Iniciaciones y salidas de las mujeres en las maras

En un principio, las mujeres aspirantes a pandilleras tenían que soportar ser violadas por varios o todos los miembros de una pandilla. Hoy en día muchas pueden elegir entre ser violadas o ser golpeadas, como a la mayoría de sus contrapartes masculinos. La mayoría elige lo segundo: para muchas de ellas, asumir los golpes supone una forma de imponer respeto y demostrar ser tan fuertes como los hombres, según el informe de Interpeace

Salir de la pandilla es algo que no se plantea, pues los miembros de las maras lo son hasta la muerte.

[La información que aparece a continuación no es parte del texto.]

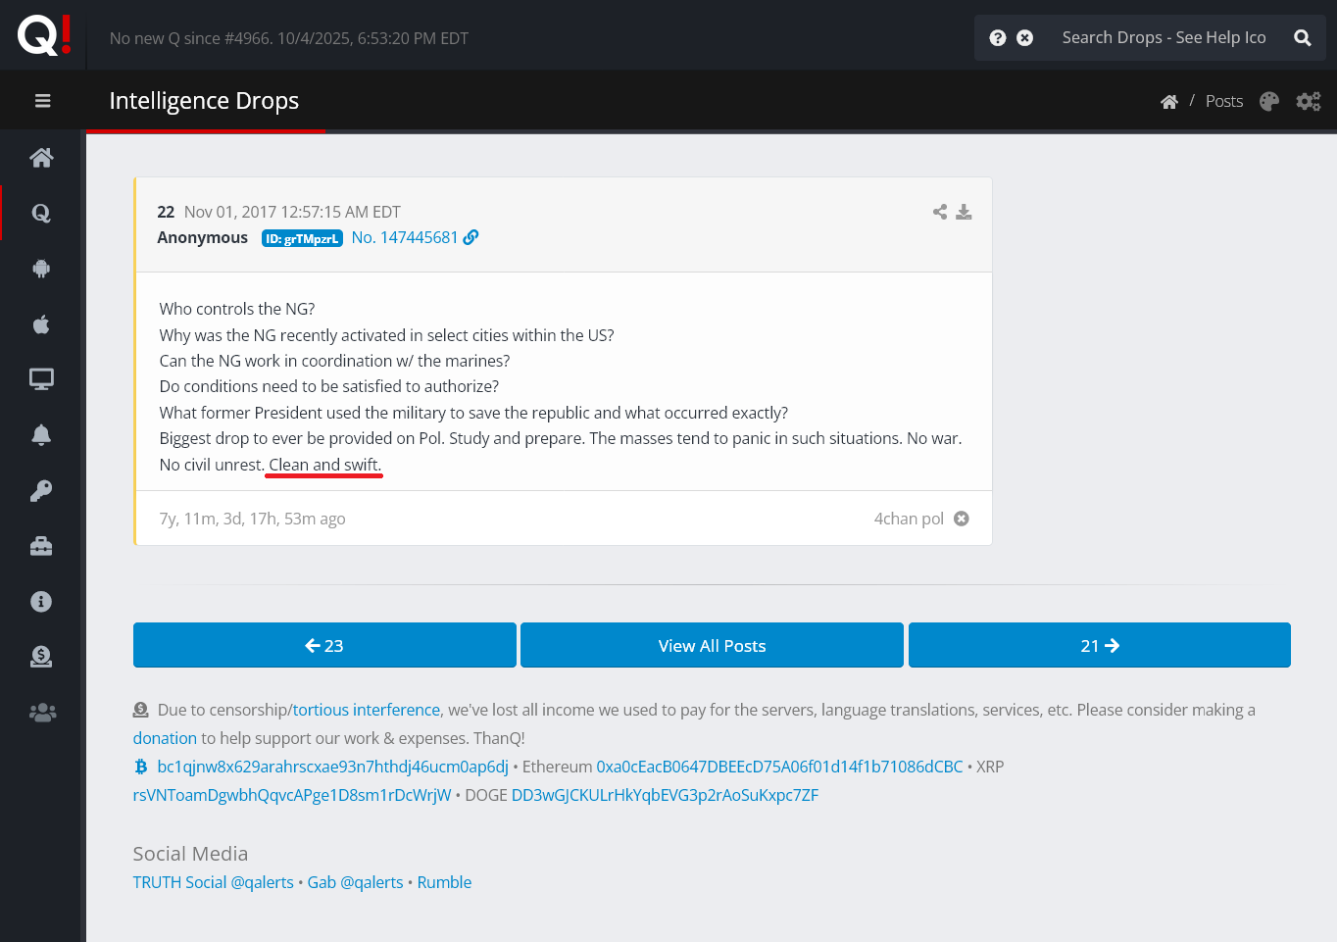The image size is (1338, 942).
Task: Open the key icon in sidebar
Action: pos(41,491)
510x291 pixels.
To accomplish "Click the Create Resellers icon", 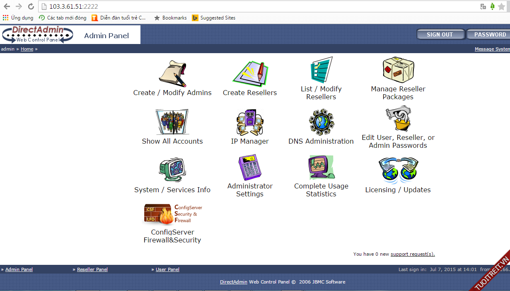I will click(250, 73).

En el testimonio recogido por Andrés Martinez en Soitu.es, «Little One», una expandillera, explica cómo entrar a «la 18″, una de las pandillas más importantes de El Salvador fue una decisión sin regreso:

Ingresar en una mara te marca de por vida, y en el caso que nos ocupa de forma literal: un 18 tatuado en su cara le recuerda cada vez que se mira al espejo que hace tiempo tomó una decisión sin marcha atrás […] Hoy se ha convertido en su castigo, en el responsable de que no pueda salir a la calle. […] Si la ve la policía, seguramente la detengan. Si se le ocurriese borrarse el tatuaje, los '18’ podrían sentirse ofendidos, entenderlo como un rechazo a la mara, y eso se castiga.

La estructura pandillera puede verse como una réplica, más violenta, del sistema machista fuera de las maras. En el documento Segundos en el aire, de la Universidad Simeón Cañas y el Instituto Universitario de Opinión Pública, señalan que su estructura patriarcal hace eco de la sociedad “macro” salvadoreña:

Es un grupo de hombres, configurado por hombres, pensado por hombres y diseñado por hombres, en el que las mujeres son minoría cuantitativa, y en el que no existen razones para creer [… están] todos los estereotipos, prejuicios, desbalances y desigualdades entre hombres y mujeres que prevalecen en la patriarcal sociedad salvadoreña […]. De hecho, el machismo de la pandilla es una réplica, en versión micro, del extenso patriarcado salvadoreño.